Human rights advocates are calling upon the Indonesian government to crack down on the inhumane detainment of people with mental health conditions in its country.

A new report finds that more than 57,000 people in Indonesia with psychosocial disabilities have been chained or locked inside overcrowded or grimy rooms at least once in their lives. And roughly 18,000 are trapped in these confined spaces today, according to government data.

Human Rights Watch (HRW), an international nongovernmental nonprofit, released the report “Living in Hell,” which focuses on the neglect and abuse of the nation’s mentally ill population, on Monday morning.

To compile the information, Kriti Sharma, a researcher in HRW’s disability rights division, said she interviewed about 150 people on the islands of Java and Sumatra and visited 18 mental hospitals and similar institutions.

“The practice is basically illegal and yet the abuse continues. We found cases of people who were shackled fairly easily,” Sharma said in an interview with Yahoo News.

HRW decided to conduct research into this topic in November 2013 because it was not documented well beyond the realm of photojournalism.
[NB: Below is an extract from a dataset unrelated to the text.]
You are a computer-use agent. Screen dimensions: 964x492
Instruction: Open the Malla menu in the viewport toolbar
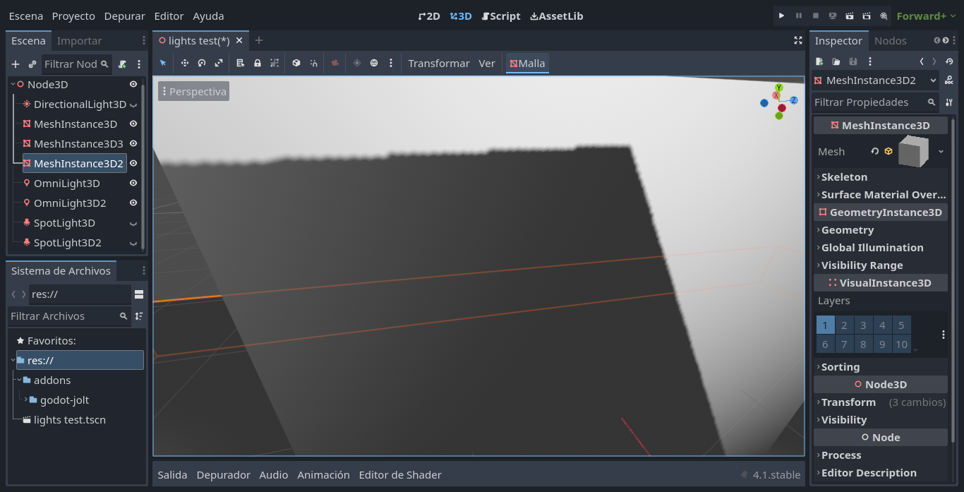tap(526, 63)
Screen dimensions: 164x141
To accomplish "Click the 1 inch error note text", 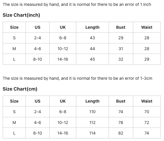I will [x=77, y=4].
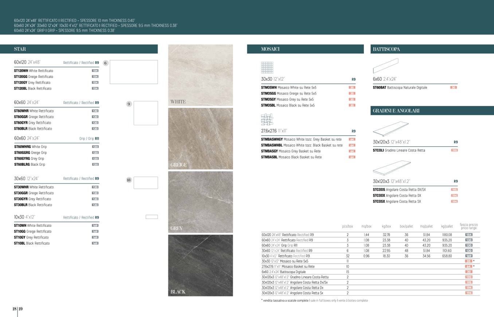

Despite a 1977 government ban on pasung, the practice of shackling those with (or thought to have) psychological issues, families and traditional religious healers still lock away people or admit them to institutions where they are denied basic human rights and subjected to a variety of other abuses, according to the report.
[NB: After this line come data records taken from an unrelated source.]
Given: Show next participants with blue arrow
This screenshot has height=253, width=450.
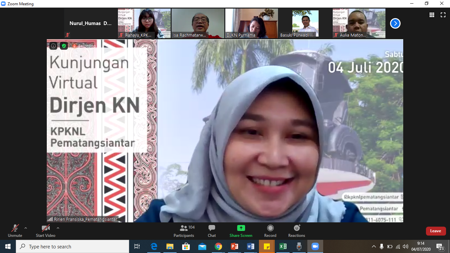Looking at the screenshot, I should coord(395,23).
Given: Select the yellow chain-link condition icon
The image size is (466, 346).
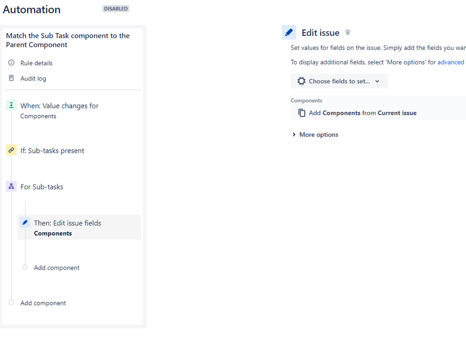Looking at the screenshot, I should point(11,150).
According to HRC, Indonesia suffers from a startling lack of access to medical advice or mental health services. The country has a population of 250 million people but only 48 mental hospitals, and over half are in just four of the nation’s 34 provinces.

Data from the Indonesian Ministry of Health, which calls pasung “inhuman” and “discriminatory,” suggests that close to 90 percent of people who might want to use legitimate mental health services do not have the access.
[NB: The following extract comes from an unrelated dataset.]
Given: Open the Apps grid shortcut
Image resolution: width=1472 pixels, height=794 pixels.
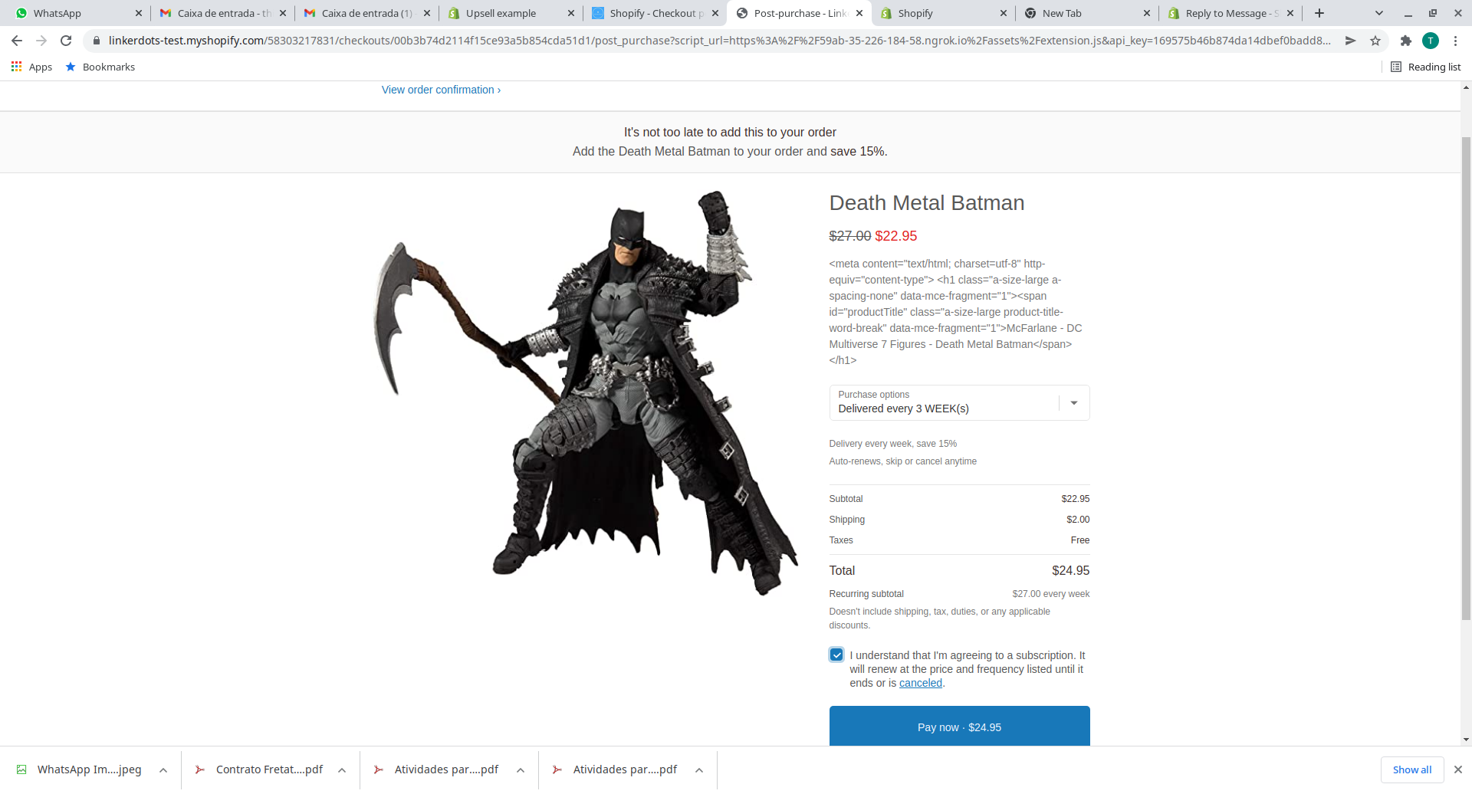Looking at the screenshot, I should [31, 67].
To its credit, the government has launched several anti-pasung programs — such as “Indonesia Free from Pasung 2014” — with the goal of abolishing the practice. But that effort has not yet produced tangible results.

“It’s important to acknowledge that the government has made progress at the national level,” Sharma said. “But what we are seeing is that the rhetoric in Jakarta is not translating into practice on the ground. There is a disconnect between the national level policy and the implementation, which is extremely weak at the provincial level.”

HRW is calling on the Indonesian government to take several steps to confront this issue: (1) amend the Mental Health Act and Rights of Persons with Disabilities Bill so they comply fully with the U.N. Convention on the Rights of Persons with Disabilities, (2) monitor the practice rigorously and implement policies that prevent redress abuses, (3) teach government health workers and others about the needs of persons with mental illnesses, (4) create a confidential complaint system for victims to report abuse, (5) develop voluntary community-based mental health services and (6) work with international donors on programs and services.

The organization also launched a social media campaign — #BreakTheChains — compelling the health minister to provide mental health care at the community health centers in Indonesia as a first step.

“I do think there is hope,” Sharma said. “There are tremendous challenges but nothing that cannot be addressed.”